The commandants and their second-in-command officers have been asked to strictly follow the directive and monitor their units to check 'each and every' movement along this front, which is highly sensitive and vulnerable from the point of infiltration of terrorists from the Pakistani soil and unprovoked firing incidents.

 

A directive, accessed by PTI, said the senior commanders of the force 'have taken a serious view on inadequate night halts' undertaken by the field commanders in the recent past and hence they have been asked to now spend 'at least' 25 night stops at border posts.

BSF officers in the Punjab frontier have also been asked to undertake similar measures.

This order for night halt of battalion commanders in forward areas are for sometime.
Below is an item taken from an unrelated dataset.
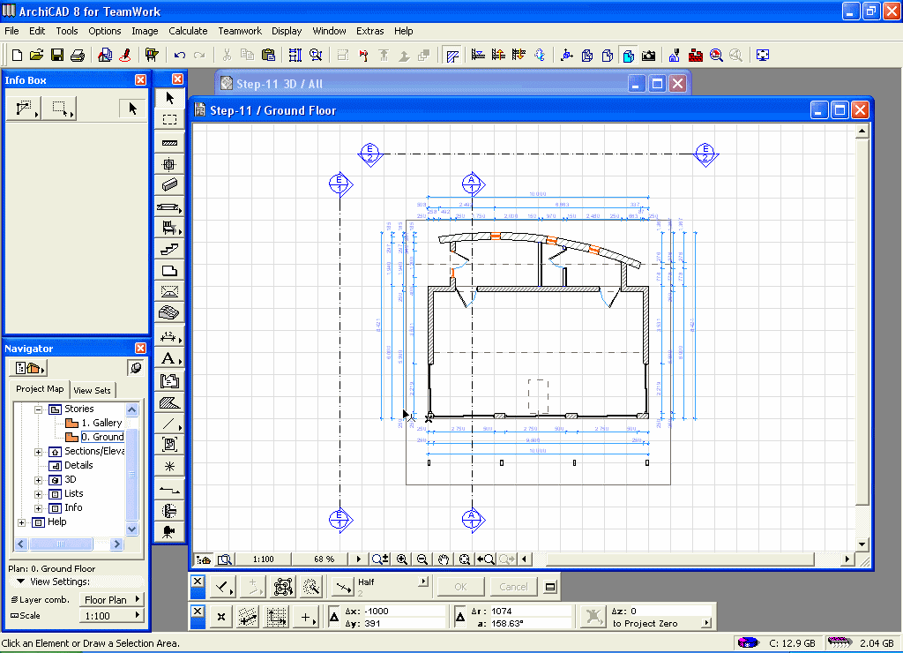This screenshot has width=903, height=653.
Task: Select the Marquee tool in the toolbox
Action: [169, 119]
The strategy can be modified as per the prevailing situation, a senior official said.

The battalion in-charges have also been asked to set up a tactical base or operational centre at one of the forward locations along the Jammu frontier to ensure that there is no let up in security and an effective vigil is maintained.

The recent order is being seen in the light of a massive exercise undertaken by the Border Security Force to fortify the 'anti-infiltration grid' along the Pakistan border in Punjab and Jammu by mobilising its entire senior field brass, troops and machinery.
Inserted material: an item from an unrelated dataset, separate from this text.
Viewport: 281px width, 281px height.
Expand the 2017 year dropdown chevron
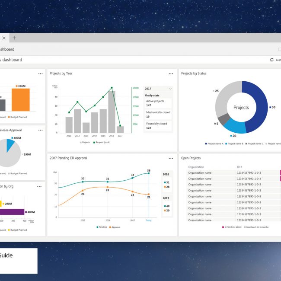(x=170, y=89)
The operation, code named 'Sudarshan', was launched between July 1-15 and will cover the entire over 1,000-km length of the IB in the two states.
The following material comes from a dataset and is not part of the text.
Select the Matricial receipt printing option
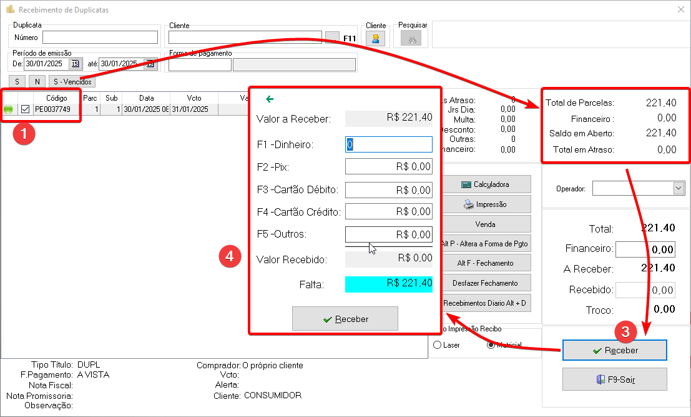Image resolution: width=691 pixels, height=417 pixels. [x=491, y=345]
While Jammu shares about 485-km border with Pakistan, about 553-km of the front runs along Punjab. Further, it runs down towards Rajasthan and Gujarat on India's western flank.

The BSF is the primary force guarding this frontier as the 'first line of defence'.

The government recently told Parliament that the security situation in Jammu and Kashmir has witnessed an improvement and the net infiltration from across the border has reduced by 43 per cent after a surgical strike was carried out on terror camps in Pakistan.